Pre-training for Wav2Vec2-XLSR via Huggingface

Hi guys! I note that the most topics are related to fine-tuning a pre-trained model. But if I have got some new unlabeled data, how can I preform the pre-training process via Huggingface?

2 Likes

Hey Javen,

We’ve now an official wav2vec2-pretraining example here: transformers/examples/pytorch/speech-pretraining at master · huggingface/transformers · GitHub

1 Like

Hi @patrickvonplaten, I re-run this scripts on Google colab.

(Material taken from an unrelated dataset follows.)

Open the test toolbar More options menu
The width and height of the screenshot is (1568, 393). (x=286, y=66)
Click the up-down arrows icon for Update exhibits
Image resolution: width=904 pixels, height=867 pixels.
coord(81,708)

I pass all parameter as same as you recommend on README but after some epoch, the loss is not decrease.

| loss: 9.969e-02| constrast_loss: 0.000e+00| div_loss: 9.969e-01| %_mask_idx: 5.137e-01| ppl: 2.000e+00| lr: 1.572e-03| temp: 1.902e+00| grad_norm: 8.068e-19
| loss: 9.969e-02| constrast_loss: 0.000e+00| div_loss: 9.969e-01| %_mask_idx: 4.952e-01| ppl: 2.000e+00| lr: 1.572e-03| temp: 1.902e+00| grad_norm: 4.017e-19
| loss: 9.969e-02| constrast_loss: 0.000e+00| div_loss: 9.969e-01| %_mask_idx: 4.831e-01| ppl: 2.000e+00| lr: 1.572e-03| temp: 1.902e+00| grad_norm: 5.166e-19

Can you take a look? what did I miss?

Hi @patrickvonplaten and @tiena2cva,
Thanks for the new official wav2vec2-pretraining example, this helps a lot!
I had the same problem as @tiena2cva. Tried to re-run the demo script with the same parameters on my own gpu. After a few epochs the contrastive loss was decreased to zero and the model stopped changing.
Running inference showed that the quantizer maps all the time steps to the same vector (can be seen at projected_quantized_states), which explains the zero contrastive loss.
I would have thought that the diversity loss weight should be increased, but I used the parameters given in the README file so this behavior is unexpected and may indicate a different problem.

Can you please help?

3 Likes

Hi @patrickvonplaten and @sgugger , I am facing the same issue, constrast_loss is not changing after 3 backward it goes straight to zero and didn’t change even after many epochs, any idea how can we reproduce the results. Thanks

Hi, @tiena2cva and @ayanas any update or solution to your problem?